RECORDS FOR PROCESSING –
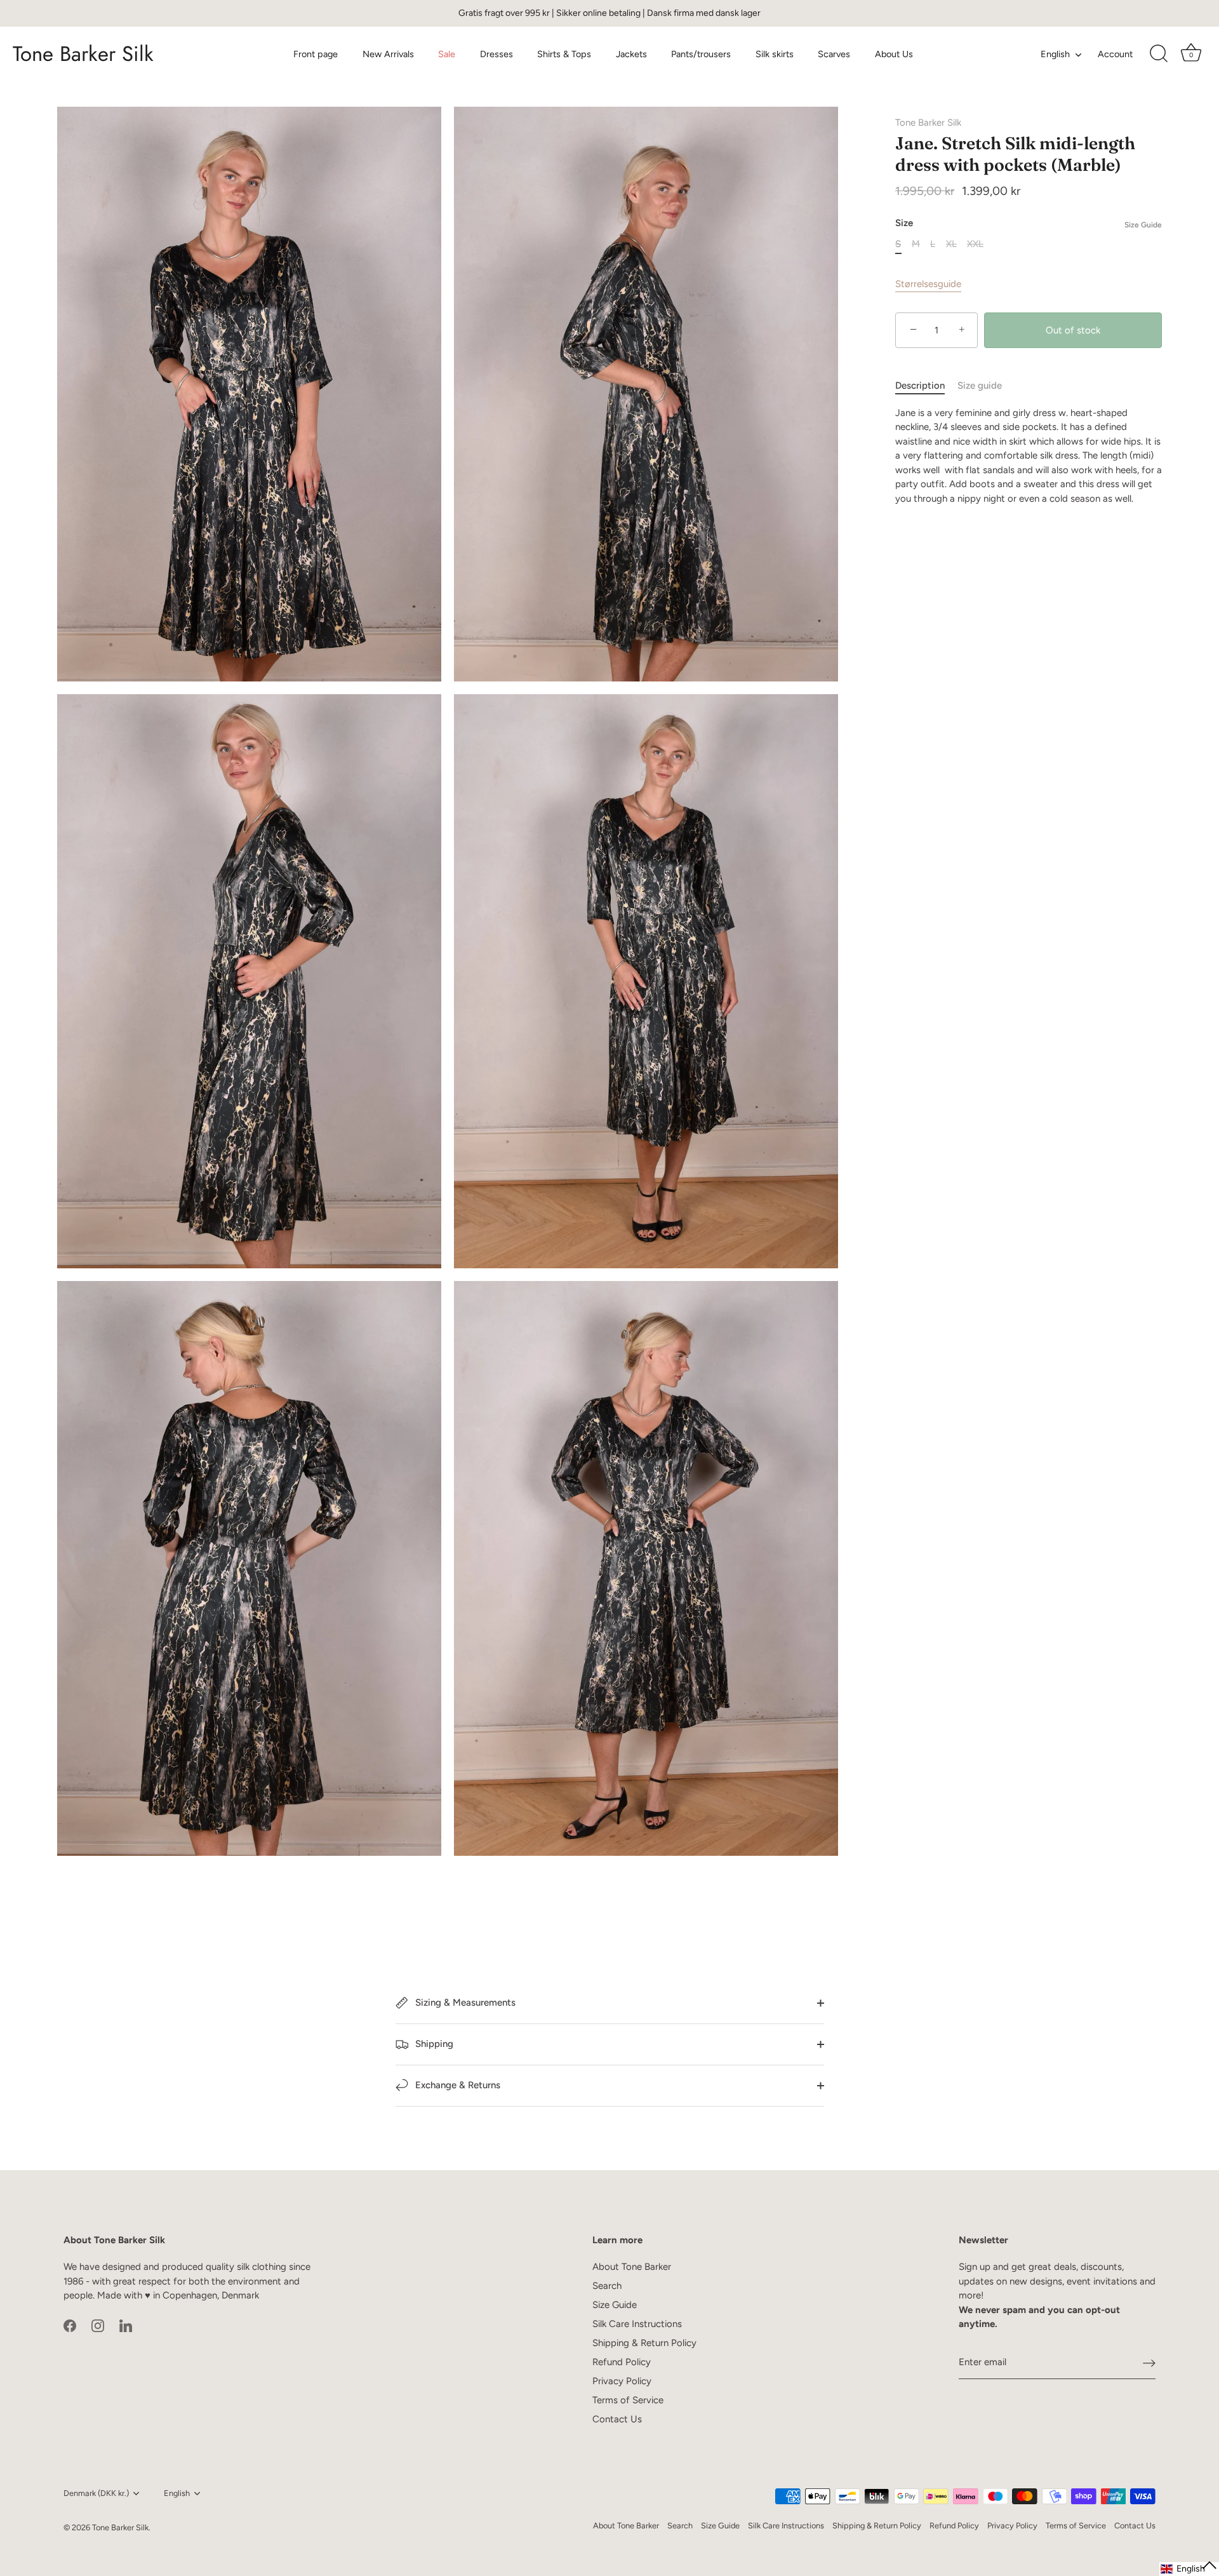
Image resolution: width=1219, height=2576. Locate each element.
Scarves (834, 54)
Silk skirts (775, 54)
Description (920, 386)
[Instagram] (97, 2325)
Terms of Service (627, 2400)
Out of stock (1073, 330)
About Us (894, 54)
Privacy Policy (621, 2381)
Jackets (631, 54)
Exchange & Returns (456, 2085)
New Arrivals (388, 54)
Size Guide (1143, 224)
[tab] (926, 386)
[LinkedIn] (125, 2325)
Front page (315, 54)
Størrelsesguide (928, 284)
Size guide (979, 386)
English (1055, 54)
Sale (446, 54)
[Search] (1159, 54)
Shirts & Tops (564, 54)
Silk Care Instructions (637, 2324)
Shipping (433, 2043)
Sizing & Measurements (464, 2002)
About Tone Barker (631, 2266)
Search (607, 2285)
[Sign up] (1149, 2362)
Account (1115, 54)
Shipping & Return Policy (644, 2343)
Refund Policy (621, 2362)
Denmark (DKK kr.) (96, 2493)
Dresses (496, 54)
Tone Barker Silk (83, 54)
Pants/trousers (701, 54)
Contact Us (617, 2419)
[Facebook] (69, 2325)
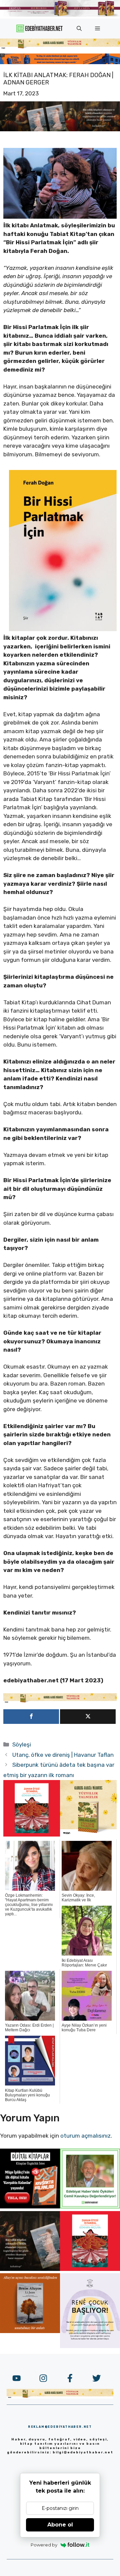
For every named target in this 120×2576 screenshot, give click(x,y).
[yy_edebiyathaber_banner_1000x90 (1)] (60, 1701)
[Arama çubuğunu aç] (79, 29)
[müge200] (30, 2206)
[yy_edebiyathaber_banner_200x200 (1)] (88, 1834)
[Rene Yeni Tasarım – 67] (90, 2346)
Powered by (44, 2544)
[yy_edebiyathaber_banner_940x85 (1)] (60, 47)
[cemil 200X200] (90, 2206)
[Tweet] (88, 1716)
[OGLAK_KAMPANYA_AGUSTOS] (31, 1834)
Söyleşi (21, 1744)
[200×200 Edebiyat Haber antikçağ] (30, 2269)
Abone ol (60, 2524)
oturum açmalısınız (85, 2135)
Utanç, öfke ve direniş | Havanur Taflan (63, 1754)
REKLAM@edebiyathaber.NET (60, 2426)
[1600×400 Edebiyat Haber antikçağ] (60, 129)
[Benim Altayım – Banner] (30, 2331)
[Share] (31, 1716)
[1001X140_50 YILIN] (60, 15)
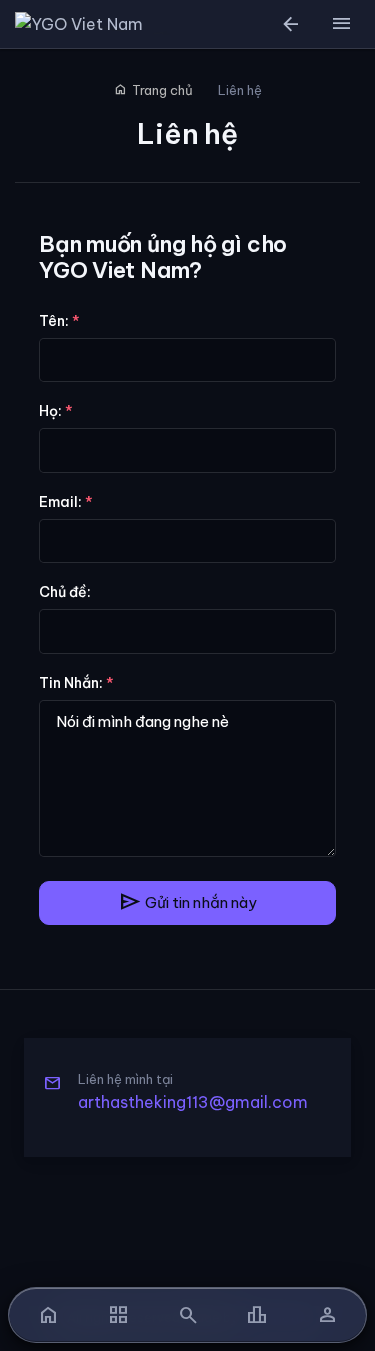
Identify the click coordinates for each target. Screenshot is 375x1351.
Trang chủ (153, 90)
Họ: (56, 411)
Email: (66, 502)
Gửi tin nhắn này (187, 902)
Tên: (59, 321)
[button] (341, 24)
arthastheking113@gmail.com (193, 1102)
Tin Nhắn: (76, 683)
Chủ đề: (65, 592)
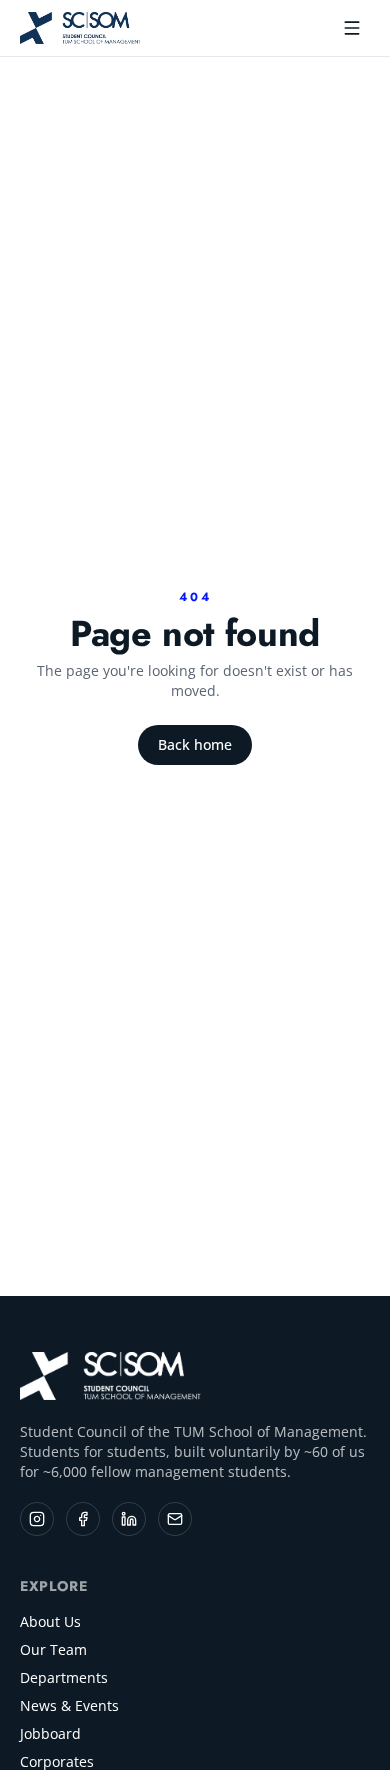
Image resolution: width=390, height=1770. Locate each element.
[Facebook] (83, 1519)
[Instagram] (37, 1519)
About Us (50, 1621)
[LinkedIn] (129, 1519)
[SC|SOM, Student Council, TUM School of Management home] (81, 28)
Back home (195, 744)
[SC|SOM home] (111, 1376)
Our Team (53, 1649)
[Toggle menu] (352, 28)
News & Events (69, 1705)
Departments (64, 1677)
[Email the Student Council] (175, 1519)
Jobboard (50, 1733)
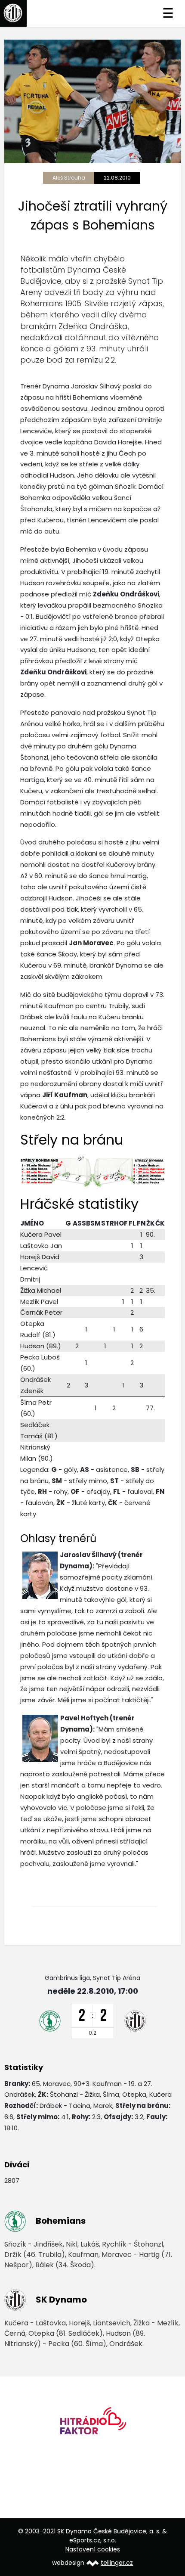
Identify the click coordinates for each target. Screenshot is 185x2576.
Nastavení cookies (92, 2549)
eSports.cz (84, 2540)
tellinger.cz (117, 2562)
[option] (92, 2423)
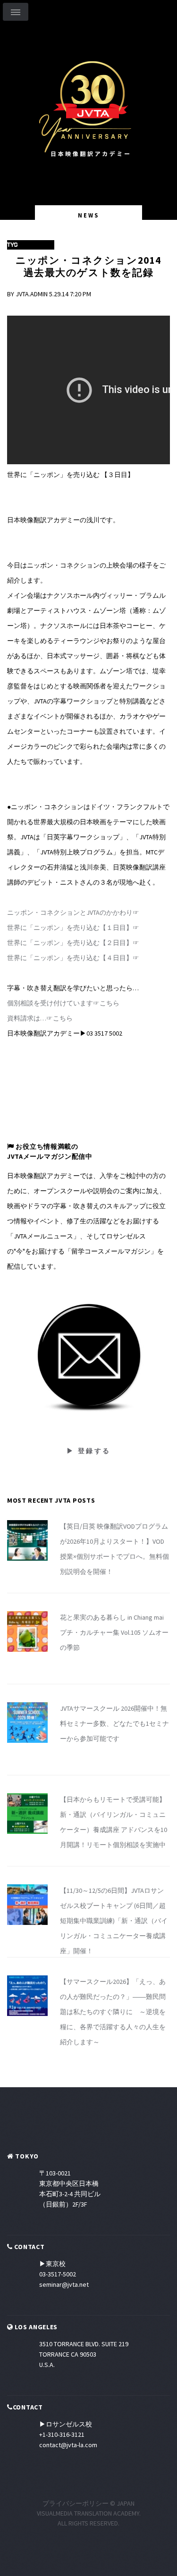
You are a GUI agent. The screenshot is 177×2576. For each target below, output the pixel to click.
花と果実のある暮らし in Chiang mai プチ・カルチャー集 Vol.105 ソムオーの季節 (114, 1632)
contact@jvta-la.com (68, 2445)
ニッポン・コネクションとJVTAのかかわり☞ (73, 912)
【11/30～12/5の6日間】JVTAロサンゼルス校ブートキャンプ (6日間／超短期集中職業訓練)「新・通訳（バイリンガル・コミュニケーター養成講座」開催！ (114, 1920)
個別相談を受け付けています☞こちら (63, 1003)
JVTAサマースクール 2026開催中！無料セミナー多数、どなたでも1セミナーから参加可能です (114, 1723)
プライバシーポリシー (75, 2503)
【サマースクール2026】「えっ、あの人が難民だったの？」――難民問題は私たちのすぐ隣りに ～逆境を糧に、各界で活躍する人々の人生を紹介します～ (113, 2011)
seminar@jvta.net (64, 2284)
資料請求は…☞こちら (40, 1018)
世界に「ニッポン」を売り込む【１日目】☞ (73, 927)
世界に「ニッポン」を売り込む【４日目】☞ (73, 957)
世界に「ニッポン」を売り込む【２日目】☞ (73, 942)
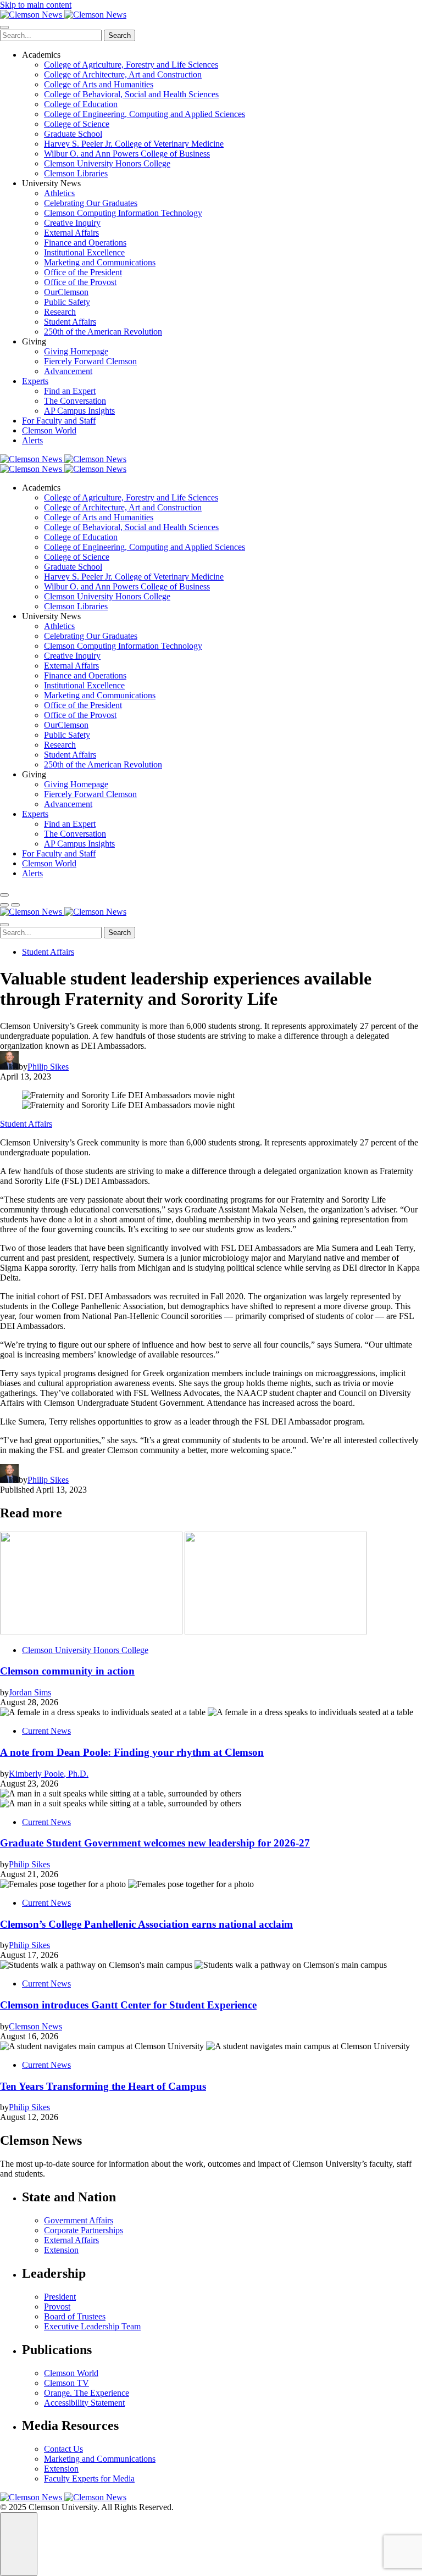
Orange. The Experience (86, 2392)
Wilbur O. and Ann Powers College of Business (127, 153)
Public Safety (67, 302)
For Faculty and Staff (59, 420)
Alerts (32, 440)
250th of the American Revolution (103, 331)
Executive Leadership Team (92, 2326)
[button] (4, 904)
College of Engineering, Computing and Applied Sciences (144, 114)
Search (119, 35)
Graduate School (73, 133)
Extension (61, 2250)
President (60, 2296)
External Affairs (71, 232)
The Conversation (75, 400)
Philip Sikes (48, 1066)
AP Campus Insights (79, 410)
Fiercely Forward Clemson (90, 361)
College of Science (76, 124)
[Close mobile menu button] (4, 27)
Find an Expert (70, 391)
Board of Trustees (75, 2316)
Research (60, 311)
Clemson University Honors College (107, 163)
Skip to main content (35, 4)
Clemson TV (66, 2383)
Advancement (68, 371)
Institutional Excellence (84, 252)
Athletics (59, 193)
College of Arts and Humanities (98, 84)
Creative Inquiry (72, 222)
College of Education (81, 104)
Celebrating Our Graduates (90, 203)
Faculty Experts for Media (89, 2478)
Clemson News (35, 2026)
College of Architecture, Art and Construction (123, 74)
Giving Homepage (76, 351)
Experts (35, 381)
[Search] (4, 895)
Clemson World (49, 430)
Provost (57, 2306)
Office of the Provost (80, 282)
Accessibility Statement (84, 2402)
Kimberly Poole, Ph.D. (48, 1773)
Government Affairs (78, 2220)
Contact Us (63, 2448)
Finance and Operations (85, 242)
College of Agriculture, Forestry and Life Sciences (131, 64)
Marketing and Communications (100, 262)
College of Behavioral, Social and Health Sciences (131, 94)
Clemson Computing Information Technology (123, 213)
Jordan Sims (30, 1692)
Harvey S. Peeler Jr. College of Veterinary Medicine (134, 143)
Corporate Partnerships (83, 2230)
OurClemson (66, 292)
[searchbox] (51, 35)
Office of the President (83, 272)
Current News (46, 1730)
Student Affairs (70, 321)
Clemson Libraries (76, 173)
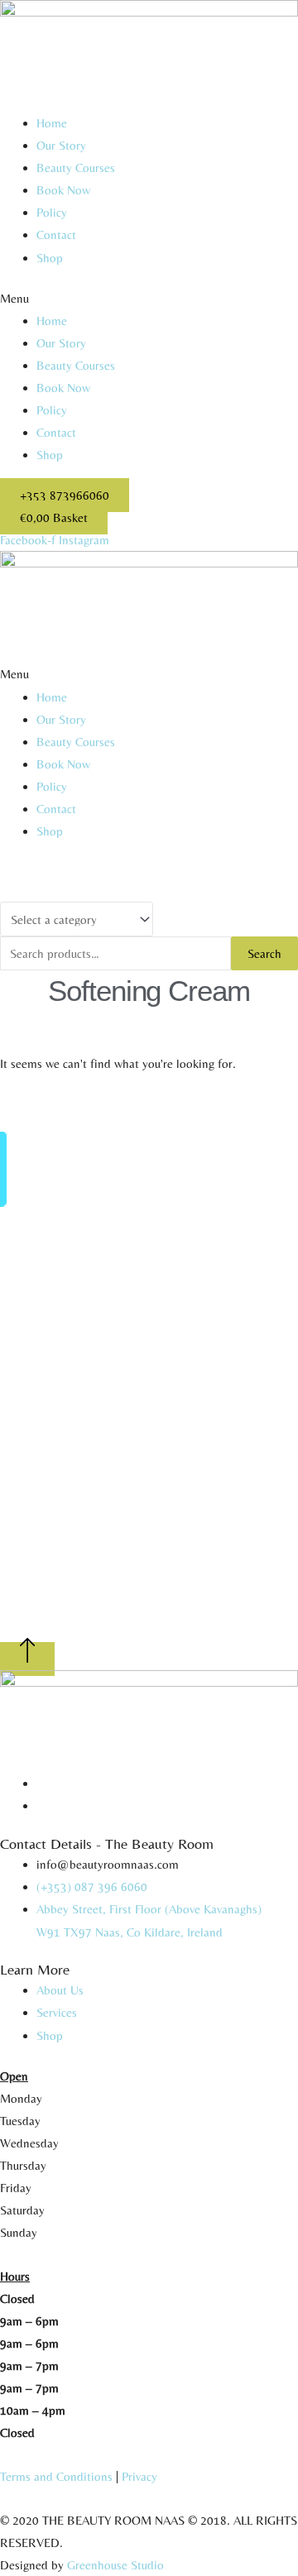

GOAL OF THE EXERCISE – Print only the lines from the opening line of the listing to the line containing "[tab] (926, 386)", inclusive, exactly as they appear and without pictures.

RESPONSE TO THE EXERCISE –
Image resolution: width=1219, height=2576. Locate each element.
Scarves (834, 54)
Silk skirts (775, 54)
Description (920, 386)
[Instagram] (97, 2325)
Terms of Service (627, 2400)
Out of stock (1073, 330)
About Us (894, 54)
Privacy Policy (621, 2381)
Jackets (631, 54)
Exchange & Returns (456, 2085)
New Arrivals (388, 54)
Size Guide (1143, 224)
[tab] (926, 386)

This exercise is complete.